**Problem to solve:**
Nothing but the lines from the one containing "Instruction: Click heart" through the end of the material should be restated, and each exactly.

**The input:**
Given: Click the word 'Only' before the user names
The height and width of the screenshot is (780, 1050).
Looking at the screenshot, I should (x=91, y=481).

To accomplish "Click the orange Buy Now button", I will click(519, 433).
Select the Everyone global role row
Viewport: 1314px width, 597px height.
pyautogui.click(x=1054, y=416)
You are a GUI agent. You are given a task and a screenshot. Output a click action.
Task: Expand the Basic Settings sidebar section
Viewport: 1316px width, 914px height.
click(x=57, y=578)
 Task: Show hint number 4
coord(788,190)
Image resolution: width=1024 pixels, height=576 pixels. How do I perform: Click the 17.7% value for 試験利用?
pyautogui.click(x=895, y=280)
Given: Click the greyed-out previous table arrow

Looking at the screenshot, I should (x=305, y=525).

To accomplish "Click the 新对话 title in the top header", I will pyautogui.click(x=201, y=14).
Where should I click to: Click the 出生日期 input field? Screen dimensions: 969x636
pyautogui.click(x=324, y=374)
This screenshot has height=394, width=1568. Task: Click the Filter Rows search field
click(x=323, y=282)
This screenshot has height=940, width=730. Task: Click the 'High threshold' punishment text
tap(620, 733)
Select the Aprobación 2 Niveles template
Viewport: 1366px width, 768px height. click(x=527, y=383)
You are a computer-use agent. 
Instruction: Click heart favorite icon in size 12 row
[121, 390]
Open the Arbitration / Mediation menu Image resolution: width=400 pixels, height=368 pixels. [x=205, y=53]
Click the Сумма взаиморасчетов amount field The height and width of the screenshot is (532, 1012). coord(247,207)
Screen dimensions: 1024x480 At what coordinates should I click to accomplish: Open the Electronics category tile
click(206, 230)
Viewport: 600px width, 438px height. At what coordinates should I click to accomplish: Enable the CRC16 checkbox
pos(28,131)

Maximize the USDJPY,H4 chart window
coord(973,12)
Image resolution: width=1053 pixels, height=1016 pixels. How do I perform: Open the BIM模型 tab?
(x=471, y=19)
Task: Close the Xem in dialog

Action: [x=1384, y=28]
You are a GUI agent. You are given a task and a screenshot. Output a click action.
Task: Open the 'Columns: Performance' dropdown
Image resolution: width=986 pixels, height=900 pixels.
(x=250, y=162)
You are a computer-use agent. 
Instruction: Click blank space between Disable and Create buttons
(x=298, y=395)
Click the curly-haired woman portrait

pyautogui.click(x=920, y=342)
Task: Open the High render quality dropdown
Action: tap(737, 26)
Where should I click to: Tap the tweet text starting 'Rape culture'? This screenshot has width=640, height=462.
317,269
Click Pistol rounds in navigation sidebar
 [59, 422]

**Response:**
Instruction: Click heart favorite icon in size 12 row
[121, 390]
Open the Arbitration / Mediation menu Image resolution: width=400 pixels, height=368 pixels. [x=205, y=53]
Click the Сумма взаиморасчетов amount field The height and width of the screenshot is (532, 1012). coord(247,207)
Screen dimensions: 1024x480 At what coordinates should I click to accomplish: Open the Electronics category tile
click(206, 230)
Viewport: 600px width, 438px height. At what coordinates should I click to accomplish: Enable the CRC16 checkbox
pos(28,131)

Maximize the USDJPY,H4 chart window
coord(973,12)
Image resolution: width=1053 pixels, height=1016 pixels. How do I perform: Open the BIM模型 tab?
(x=471, y=19)
Task: Close the Xem in dialog

Action: [x=1384, y=28]
You are a GUI agent. You are given a task and a screenshot. Output a click action.
Task: Open the 'Columns: Performance' dropdown
Image resolution: width=986 pixels, height=900 pixels.
(x=250, y=162)
You are a computer-use agent. 
Instruction: Click blank space between Disable and Create buttons
(x=298, y=395)
Click the curly-haired woman portrait

pyautogui.click(x=920, y=342)
Task: Open the High render quality dropdown
Action: tap(737, 26)
Where should I click to: Tap the tweet text starting 'Rape culture'? This screenshot has width=640, height=462.
317,269
Click Pistol rounds in navigation sidebar
 [59, 422]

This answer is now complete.